Salutiamo Melania e continuiamo a scrutare un XXVI Salone Internazionale del Libro che quest’anno ha scelto come tema centrale la “Creatività e la cultura del progetto”. Un programma vasto – come spiegato da Rolando Picchioni, Presidente del Salone Internazionale del Libro – tra convegni e dibattiti che raccontano l’itinerario di un processo che conduce dall’idea nascente al progetto compiuto, capace di cambiare il modo di pensare, le abitudini e persino le prospettive di vita di molte persone. Dal pensiero economico all’utopia delle grandi istituzioni europee, dalla scienza alle arti figurative e applicate, dal design alla moda fino alle start-up: le nuove imprese giovanili ad alto tasso di innovazione che rappresentano uno dei possibili incubatori per vincere le difficoltà congiunturali.
“La scelta del tema conduttore dell’edizione del Salone 2013 – ha detto Ernesto Ferrero, Direttore Editoriale del Salone – è la creatività come ritrovato slancio progettuale. Da troppi anni questo Paese vive alla giornata, mortificandosi in un piccolo cabotaggio senza prospettive. Nel momento in cui una profonda crisi di sistema impone un ripensamento radicale che investe i modi di produzione, i patti sociali, le regole del gioco, in una parola quello che l’Italia vuole diventare nei prossimi vent’anni, il Salone ha l’ambizione di sottoporre alla comune riflessione un’idea di futuro che cominci a fare tesoro di alcune esperienze esemplari. Maestri delle scienze, delle arti, dell’imprenditoria sono invitati a raccontare i loro percorsi, i segreti di bottega, le innovazioni di cui si sono resi protagonisti, i loro rapporti con la tradizione, il “come si fa”. Ascoltandoli – ha concluso – potremo provare a elaborare insieme una “Grammatica della fantasia 2.0” per ricordare il titolo di un fortunato libro di Gianni Rodari, grande artigiano dell’invenzione”.

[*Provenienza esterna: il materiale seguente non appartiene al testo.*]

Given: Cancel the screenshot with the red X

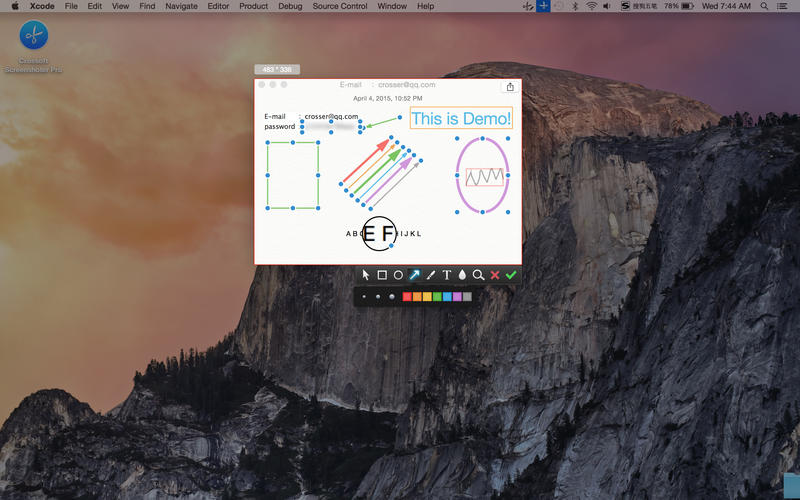Looking at the screenshot, I should 495,275.
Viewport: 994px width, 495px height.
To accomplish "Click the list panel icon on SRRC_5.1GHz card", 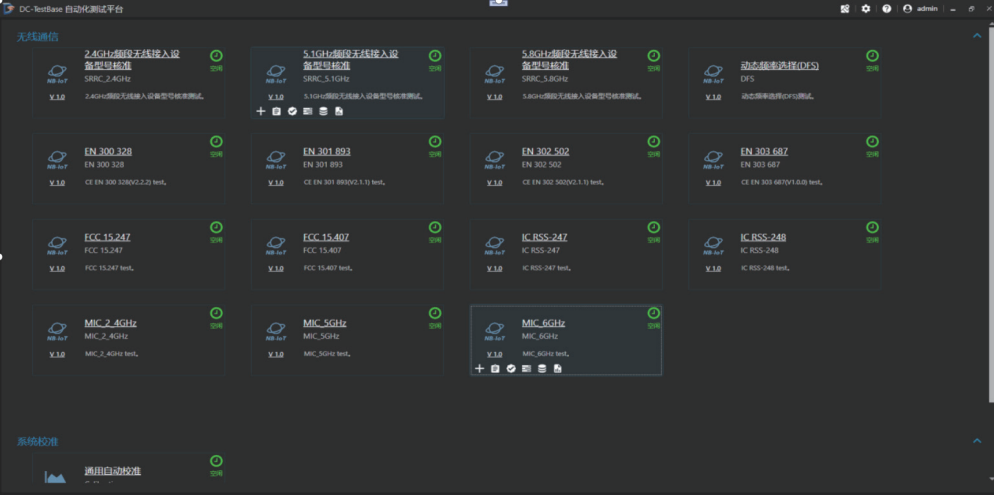I will [x=308, y=111].
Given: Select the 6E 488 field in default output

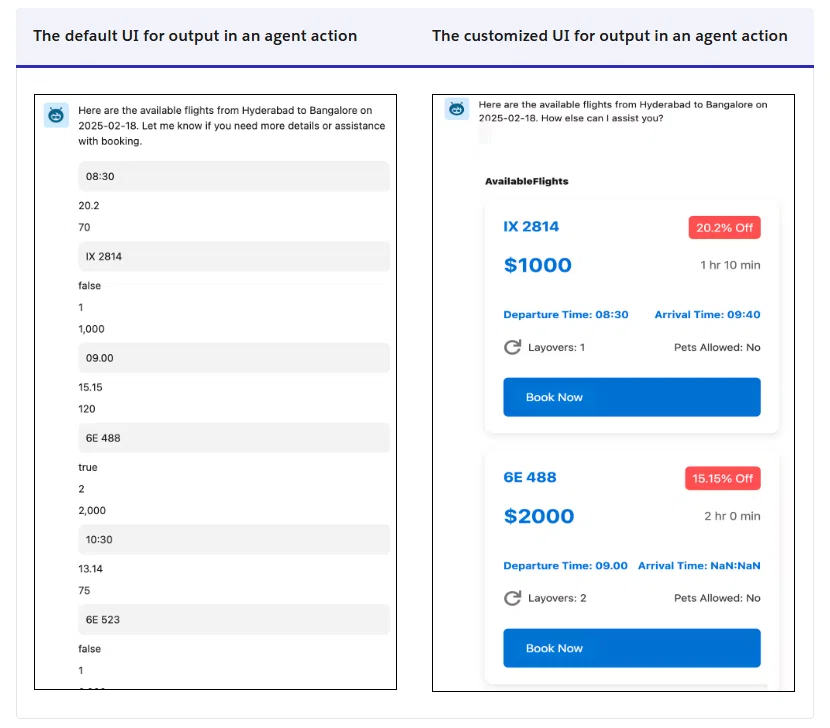Looking at the screenshot, I should coord(234,438).
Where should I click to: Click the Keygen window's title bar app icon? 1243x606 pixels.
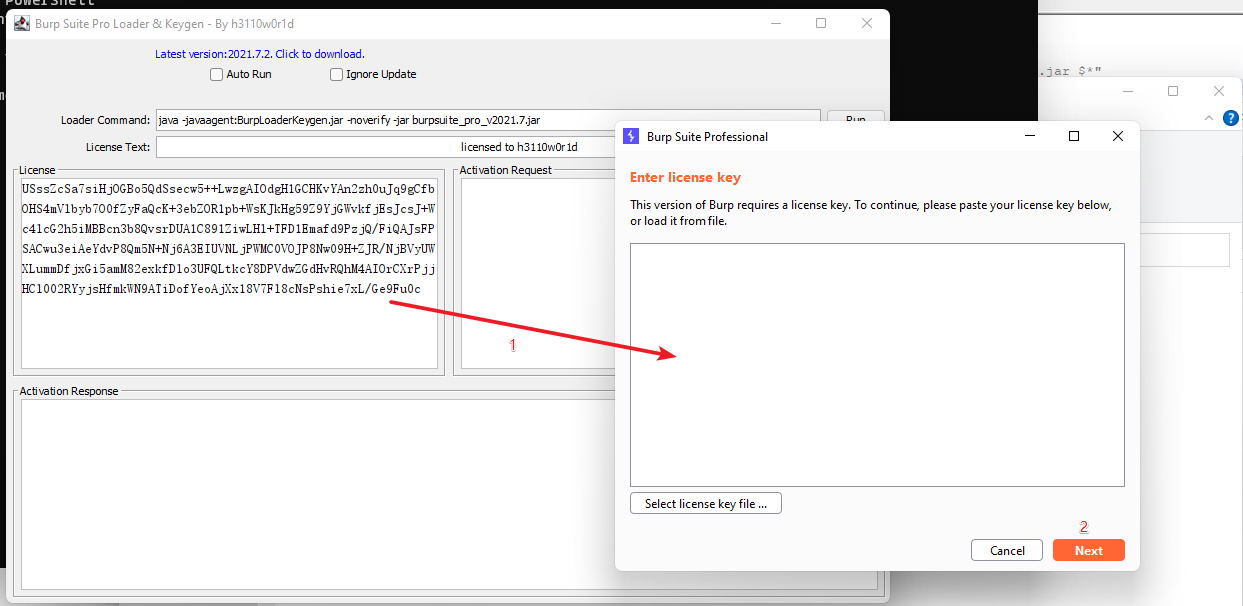(21, 24)
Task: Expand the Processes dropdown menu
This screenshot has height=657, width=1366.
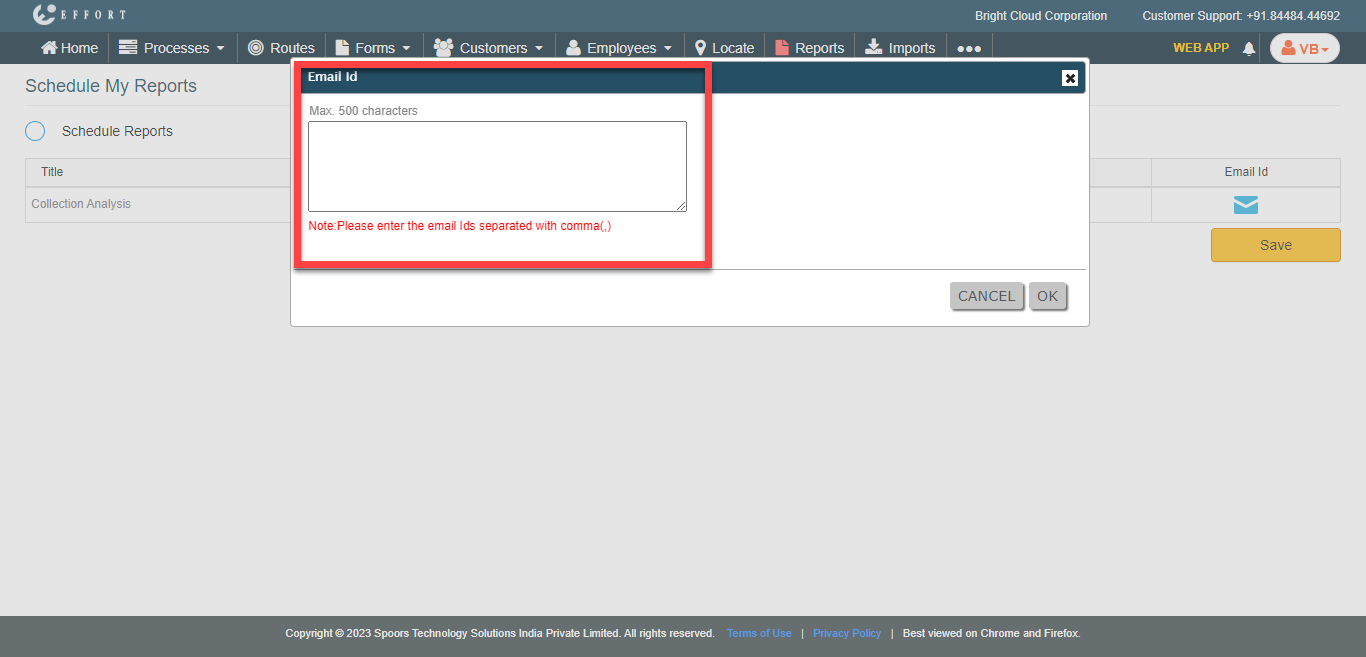Action: click(172, 48)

Insomma, nonostante la pluri menzionata crisi economica e sociale il Salone del Libro anche quest’anno offre un programma colmo di sfumature culturali e il pubblico, in aumento anno dopo anno, apprezza. Per chi, poi, è ancora dell’idea che i giovani di oggi sono capaci solo di spendere il loro tempo in lunghe file per poter entrare nei locali serali dovrebbe fare un salto qui a Torino, al Lingotto, dove vedrà con i propri occhi lunghe file di ragazzi davanti agli stand delle case editrici non per ordinare un drink ma per comprare dei libri.